任务要求
下列三个陈述是否与下文题解相符?逐项回答"是"或"否",并一字不差地引用题解中起决定作用的原句:(a) 一个数每经过一次有效操作,其值至少会除以 2;(b) 题解用线段树维护区间的最大公约数,以判定区间是否会被操作;(c) 代码中常量 MAX 被定义为 1ull << 32。

正文
Solution Set【2023.12.26】

[Ynoi Easy Round 2023] TEST_69

发现若一个数被进行了一次有效操作,那么其的值至少会除以 \(2\),所以一个数至多被操作 \(\mathcal{O}(\log a_i)\) 次。

那么可以通过势能线段树维护操作,考虑什么情况下一个区间不会被操作,即 \(a_i\) 的值不会被改变。即对于区间的任何元素,其值均为 \(x\) 的因子,即区间最小公倍数的值也为 \(x\) 的因子。

那么可以通过线段树维护区间的最小公倍数,然后便可以判定该区间是否会被操作。时间复杂度为 \(\mathcal{O}(n \log n \log a_i)\)

Code
#include <bits/stdc++.h>

typedef unsigned long long valueType;
typedef __int128_t bigInt;
typedef std::vector<valueType> ValueVector;
typedef std::vector<bigInt> BigIntVector;

constexpr bigInt MAX = 1ull << 63;
constexpr valueType V = (1ull << 32) - 1;

bigInt lcm(bigInt a, bigInt b) {
    return a == -1 || b == -1 || a / std::__gcd(a, b) * b > MAX ? -1 : a / std::__gcd(a, b) * b;
}

class Tree {
private:
    valueType N;

    ValueVector sum;
    BigIntVector _lcm;

    void update(valueType id) {
        sum[id] = sum[id << 1] + sum[id << 1 | 1];
        _lcm[id] = lcm(_lcm[id << 1], _lcm[id << 1 | 1]);
    }

public:
    explicit Tree(valueType n, ValueVector const &source) : N(n), sum((N << 2) + 10), _lcm((N << 2) + 10) {
        build(1, 1, N, source);
    }

    void update(valueType l, valueType r, bigInt x) {
        update(1, 1, N, l, r, x);
    }

    valueType query(valueType l, valueType r) {
        return query(1, 1, N, l, r);
    }

private:
    void build(valueType id, valueType l, valueType r, ValueVector const &source) {
        if (l == r) {
            sum[id] = source[l];
            _lcm[id] = source[l];

            return;
        }

        valueType const mid = (l + r) >> 1;

        build(id << 1, l, mid, source);
        build(id << 1 | 1, mid + 1, r, source);

        update(id);
    }

    void push(valueType id, valueType l, valueType r, bigInt x) {
        if (_lcm[id] != -1 && x % _lcm[id] == 0)

数据行
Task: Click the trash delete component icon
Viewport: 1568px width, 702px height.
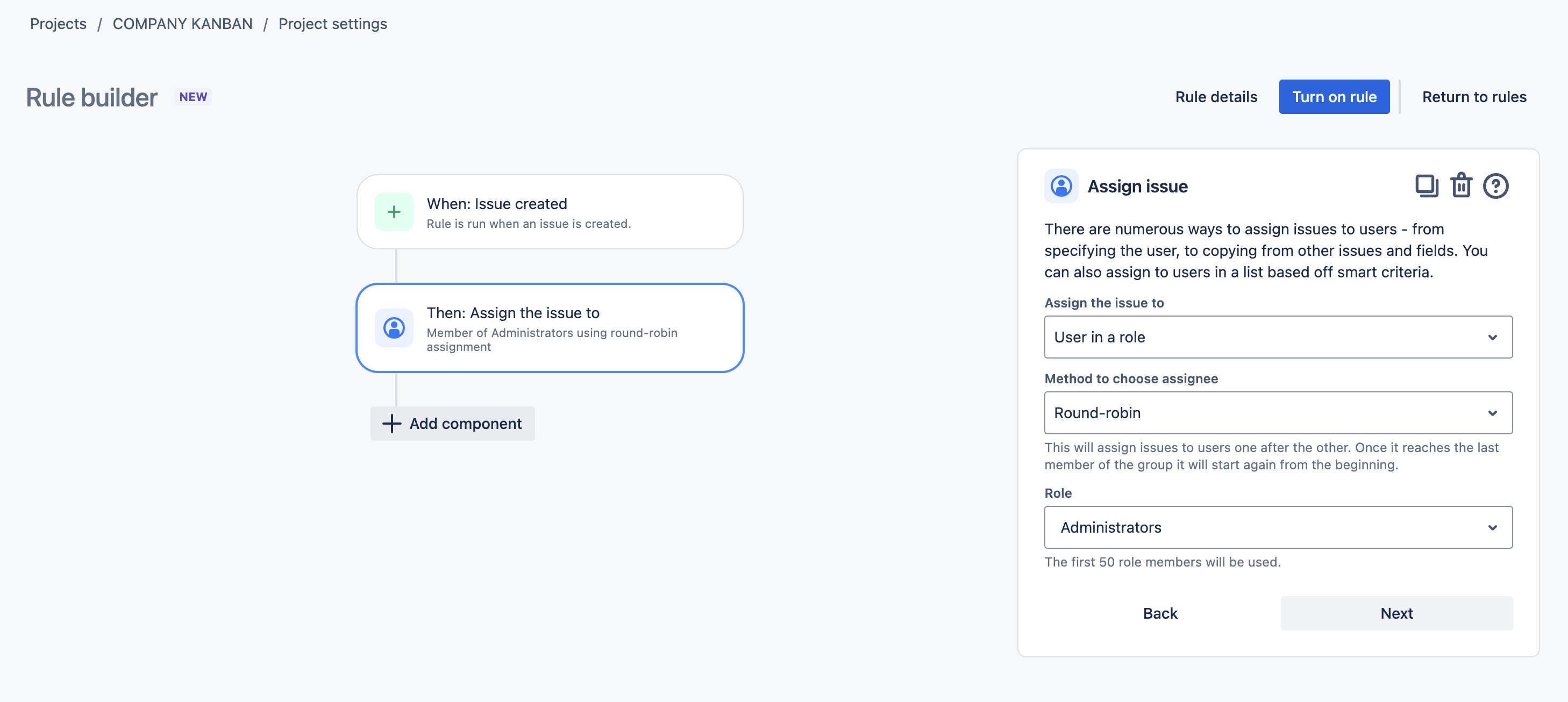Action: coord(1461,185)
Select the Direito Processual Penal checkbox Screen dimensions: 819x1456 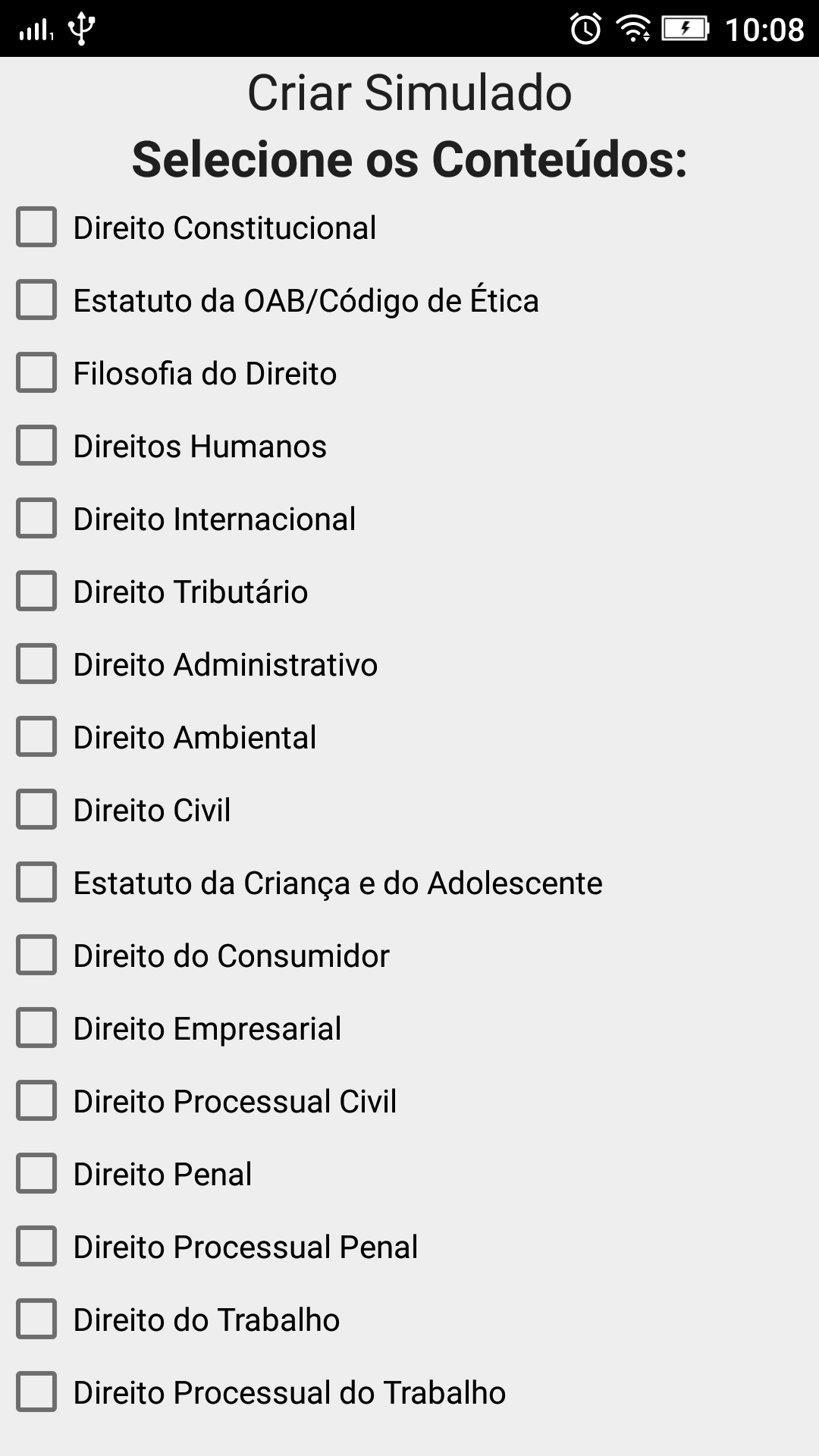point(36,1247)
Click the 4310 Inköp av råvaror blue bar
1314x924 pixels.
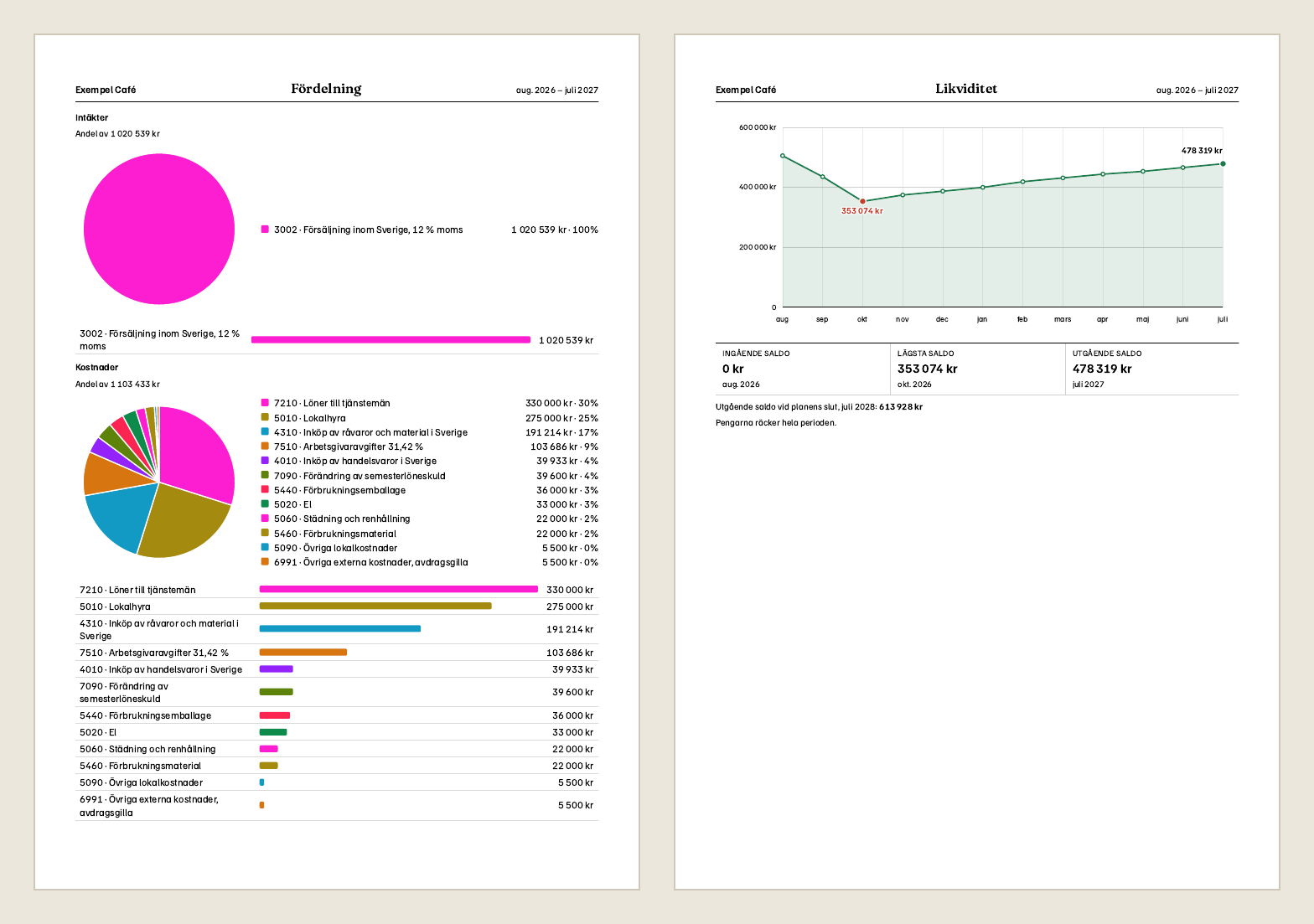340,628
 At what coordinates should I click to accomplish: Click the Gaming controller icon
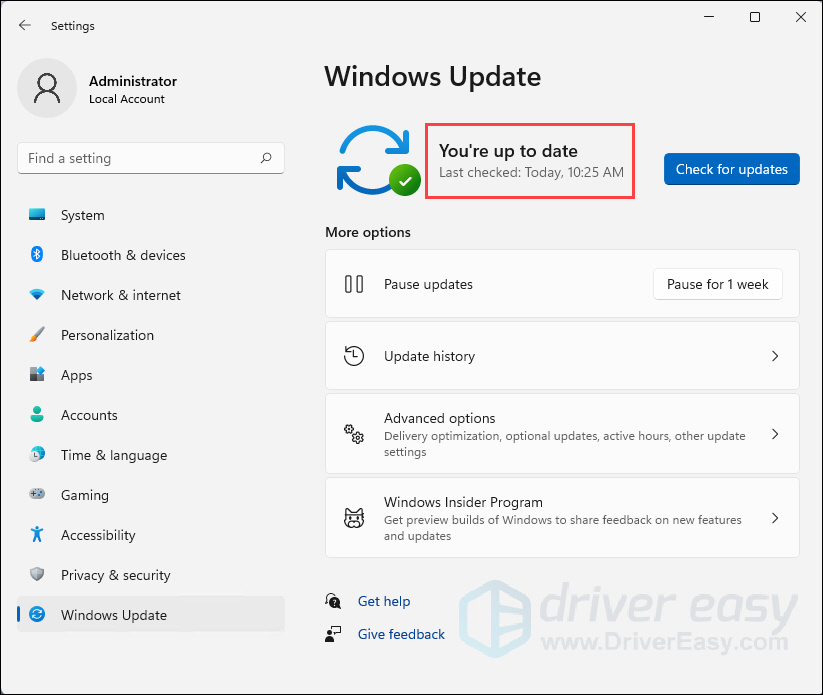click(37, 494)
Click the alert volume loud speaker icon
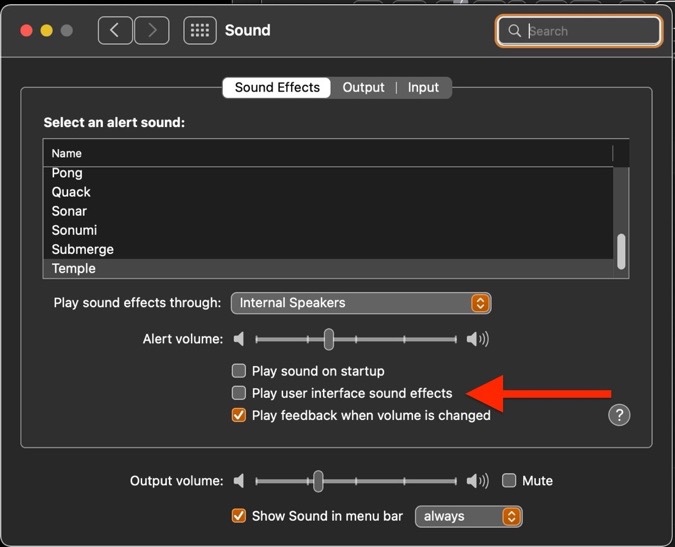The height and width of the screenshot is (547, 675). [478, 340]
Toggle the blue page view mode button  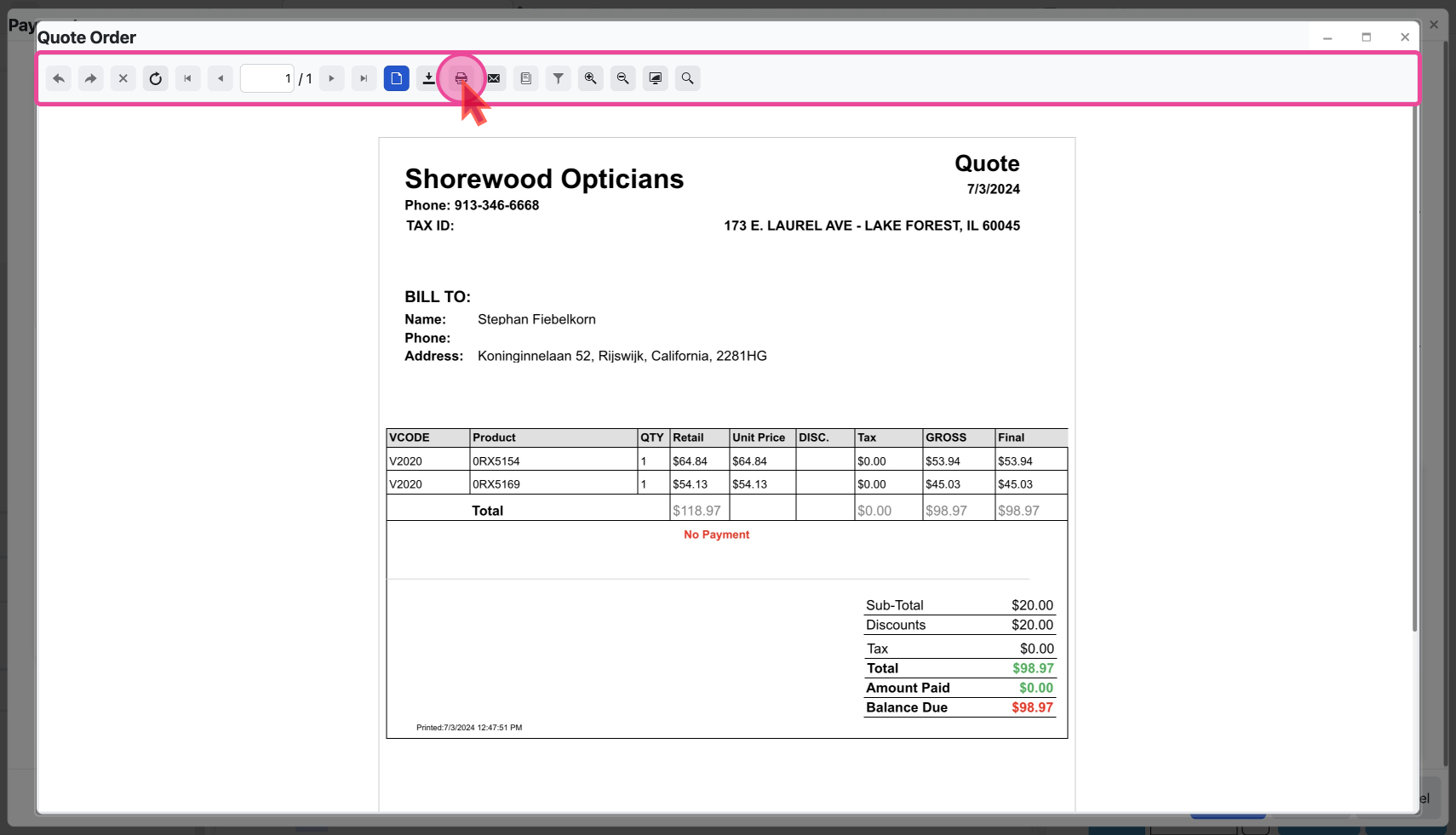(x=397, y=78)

正确输出
(a) 是。"那么其的值至少会除以 \(2\)"
(b) 否。"那么可以通过线段树维护区间的最小公倍数"
(c) 否。"constexpr bigInt MAX = 1ull << 63;"